Question

What are de Broglie waves? Show that the wavelength of the electromagnetic radiation is equal to the de Broglie wavelength of its quantum (photon).

Hint:

For a photon, the mass is zero, so we cannot use \(p = mv\). We must always use the relativistic relation \(p = E/c\).

Answer 1

de Broglie Waves
According to Louis de Broglie, every moving particle is associated with a wave known as a matter wave or de Broglie wave.
He proposed that not only light but also material particles such as electrons exhibit wave-like properties.
The de Broglie wavelength of a particle is given by:
λ = h / p
where h is Planck’s constant and p is the momentum of the particle.

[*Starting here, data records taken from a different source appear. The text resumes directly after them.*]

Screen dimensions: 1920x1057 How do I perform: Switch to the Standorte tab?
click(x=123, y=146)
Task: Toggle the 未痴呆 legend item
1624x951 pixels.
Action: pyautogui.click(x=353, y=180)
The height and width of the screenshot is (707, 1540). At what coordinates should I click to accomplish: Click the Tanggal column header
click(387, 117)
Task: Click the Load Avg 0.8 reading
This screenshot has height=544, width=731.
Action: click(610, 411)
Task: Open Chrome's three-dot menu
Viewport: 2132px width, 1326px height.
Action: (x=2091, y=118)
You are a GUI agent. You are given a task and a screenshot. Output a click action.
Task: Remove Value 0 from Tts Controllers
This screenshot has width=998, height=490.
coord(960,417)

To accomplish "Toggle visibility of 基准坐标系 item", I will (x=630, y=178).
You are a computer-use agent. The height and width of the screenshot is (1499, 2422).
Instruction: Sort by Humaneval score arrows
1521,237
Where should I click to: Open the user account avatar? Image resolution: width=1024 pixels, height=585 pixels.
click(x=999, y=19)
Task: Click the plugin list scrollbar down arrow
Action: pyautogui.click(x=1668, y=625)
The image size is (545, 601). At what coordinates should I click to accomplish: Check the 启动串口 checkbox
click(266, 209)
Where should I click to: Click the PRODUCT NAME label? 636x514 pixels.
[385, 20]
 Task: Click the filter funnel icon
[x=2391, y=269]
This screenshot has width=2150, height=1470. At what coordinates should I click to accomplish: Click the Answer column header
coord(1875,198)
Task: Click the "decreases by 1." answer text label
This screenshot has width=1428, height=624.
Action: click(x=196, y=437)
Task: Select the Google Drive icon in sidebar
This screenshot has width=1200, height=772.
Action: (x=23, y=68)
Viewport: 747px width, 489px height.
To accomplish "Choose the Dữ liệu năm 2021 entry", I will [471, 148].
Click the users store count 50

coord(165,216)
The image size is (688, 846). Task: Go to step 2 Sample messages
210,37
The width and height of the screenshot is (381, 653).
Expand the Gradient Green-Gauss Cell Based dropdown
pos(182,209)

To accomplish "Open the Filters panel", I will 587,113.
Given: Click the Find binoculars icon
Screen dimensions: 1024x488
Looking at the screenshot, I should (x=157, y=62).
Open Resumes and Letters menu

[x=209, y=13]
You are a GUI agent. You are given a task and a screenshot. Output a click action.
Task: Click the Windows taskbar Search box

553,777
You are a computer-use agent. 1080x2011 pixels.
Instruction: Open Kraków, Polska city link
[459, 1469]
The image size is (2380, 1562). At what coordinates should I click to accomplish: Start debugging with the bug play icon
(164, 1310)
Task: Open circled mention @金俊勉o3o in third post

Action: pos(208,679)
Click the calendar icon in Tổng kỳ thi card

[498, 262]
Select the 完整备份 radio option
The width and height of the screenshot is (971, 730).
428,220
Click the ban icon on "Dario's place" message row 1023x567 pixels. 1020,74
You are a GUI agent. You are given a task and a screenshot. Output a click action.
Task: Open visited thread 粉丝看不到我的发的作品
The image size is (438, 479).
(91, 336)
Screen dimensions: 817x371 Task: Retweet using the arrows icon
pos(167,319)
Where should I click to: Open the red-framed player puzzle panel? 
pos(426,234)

Relation Between Electromagnetic Wavelength and de Broglie Wavelength of Photon
For electromagnetic radiation (light), energy of a photon is given by Planck’s equation:
E = hν
where ν is the frequency.
Also, from wave theory:
ν = c / λ
where c is the speed of light and λ is the wavelength of radiation.
Substituting ν:
E = h (c / λ)
Now, from Einstein’s mass–energy relation for photon:
E = pc
where p is the momentum of the photon.
Equating the two expressions for energy:
pc = h (c / λ)
Cancel c from both sides:
p = h / λ
Rearranging:
λ = h / p

Conclusion:
The wavelength of electromagnetic radiation is equal to the de Broglie wavelength of its quantum (photon).
Thus, photons also obey the de Broglie relation, confirming the wave–particle duality of light.